A short comparison between Python3 and NodeJS

  1. Summary
  2. Technical Explanation
  3. Test-Case Result

Summary

I wanted to analyze some chat-logs I got from a twitch stream (with permission from the streamer).
The chat messages are all saved in files named after the day they were sent, and all of these files are in one single folder. I built a short script that reads through all of them, line by line, splits up the words that the user wrote and counted how many times a specific word was said (by any user). So basically "word appearences" of each word over all the days he/she was streaming.
I first wrote it in Python3, but then I wondered how NodeJS, the tool with which I capture the chat messages, would compare to it.
TL;DR: Both have approximately the same speed. ( 8.4 seconds for 74 files with 2 million lines, +/- 100ms )

Technical Explanation

Both the NodeJS and Python3 program read each file in, split the lines, then split the words that the user wrote and just add them to a dictionary.
The index of that dictionary is the word and the value of it the number of appearences. To sort this dictionary I just add the index and value, as a list, to a list, and sort it by the value aka. the second item of the list.
To further elaborate this:

File-Lines: 19:37 - UserName - Chat Message Chat
Dictionary: stats["Message"] = 1
Sort-List: list = [["Message",1],["Chat",2]]

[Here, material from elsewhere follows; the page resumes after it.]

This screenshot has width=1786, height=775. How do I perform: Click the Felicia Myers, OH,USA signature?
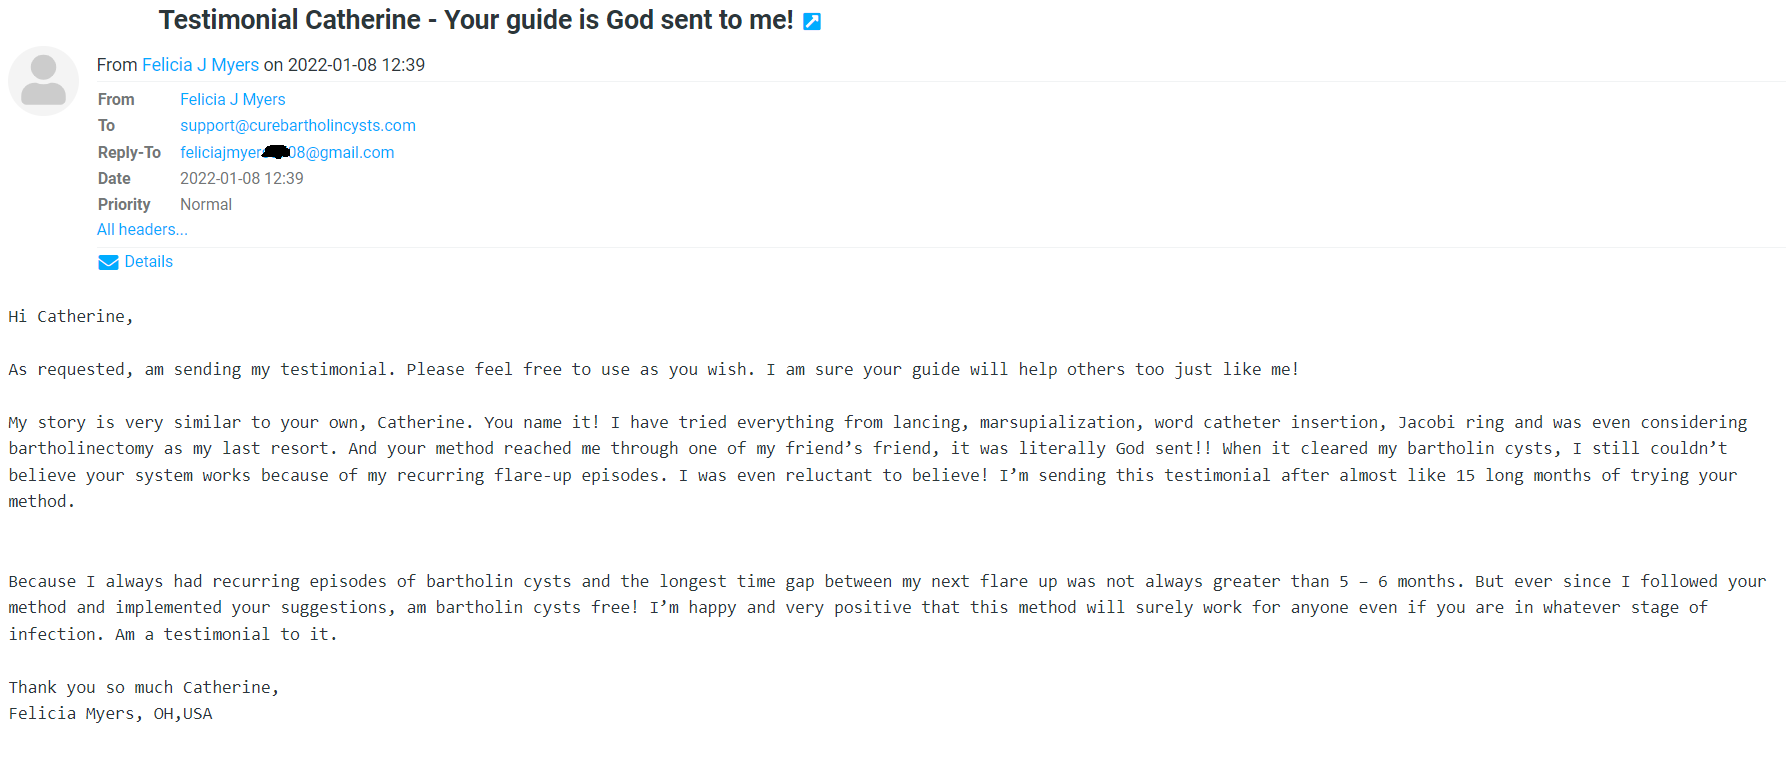click(111, 714)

Then the List will get sorted by the second value (The count of the word appearence) and written as a JSON string to a file.

Test-Case Result

This particular test-case was made from 74 days worth of chat logs, which range from 20KB to 4MB in size.
This accumulated to over 2 Million lines of chat messages.
2 Million lines read in, split into words, counted in a dictionary, put into a list, sorted the list and dumped it as a .json.
The test result:

[user@home testcase]$ time python3 speedtest.py streamername
Starting to count...
Finished counting.
Appending...
Finished appending.
Starting the sorting...
Sorting finished.
Starting to write to files...
Writing finished.
Files: 74
Lines: 2023748

real    0m8.338s
user    0m7.773s
sys     0m0.545s
[user@home testcase]$ 
[user@home testcase]$ time node speedtest.js streamername
Starting to count...
Finished counting.
Appending...
Finished appending.
Starting the sorting...
Sorting finished.
Starting to write to files...
Writing finished.
Files: 74
Lines: 2023748

real    0m8.468s
user    0m8.045s
sys     0m0.446s
[user@home testcase]$

The more often I ran this, the closer both got to an average of 8.4 seconds.
Ofcourse it's easier to write such things in Python, but for me it is good to know that I do not get any speed penalty for using NodeJS.